Until now, my wife and I are still trying to figure out what really happened with her. Was it just certain circumstances at school, was it teenage angst, or was it depression that caused her to drastically change her behavior. Nevertheless, we went through it and learned many valuable lessons.
Perhaps this was just a phase or perhaps it will be on ongoing issue that could only be treated with professional help or medication. But regardless of what it was, when the time comes again that I have to deal with the same situation with my other children, I will be more prepared.

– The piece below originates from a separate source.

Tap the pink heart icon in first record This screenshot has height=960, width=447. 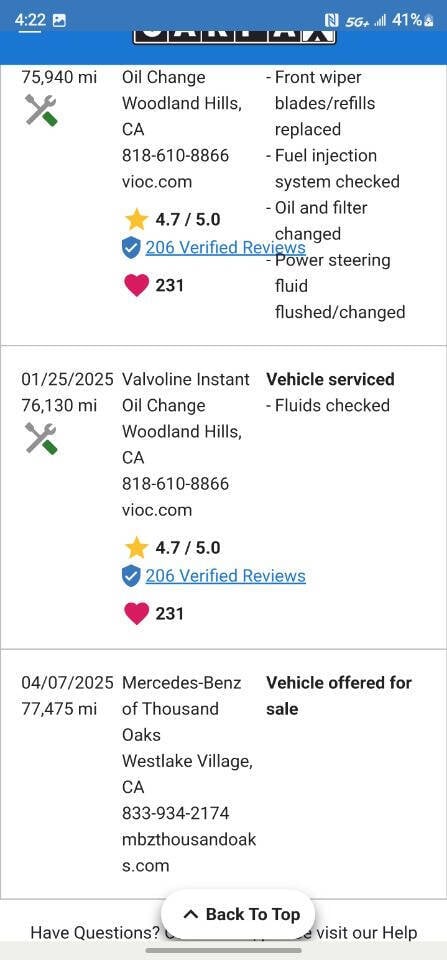(137, 285)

What is ironic about this whole episode is that I should have known better on how to deal with my own daughter’s issues because I am paid to know such things. All throughout my career, I have worked with families and students that went through the same exact thing we went through. Perhaps, I was too emotionally invested that my feelings clouded my own professional judgment. I guess I was like a surgeon who cannot operate on the patient because the patient is my child.
This episode in our life was a huge struggle and I thank the Family Genius for allowing me to share this with you. I don’t know if the Family Genius learned any valuable lessons from what she has gone through the past 2 years. But, I know for certain that I learned many things about her and about myself.
One of the most important lessons that I’ve learned is that as a father my expectations, my feelings and my emotions become secondary when dealing with my child’s own ambivalence and confusion. And as a result, because I am a father, my children’s peace becomes mine.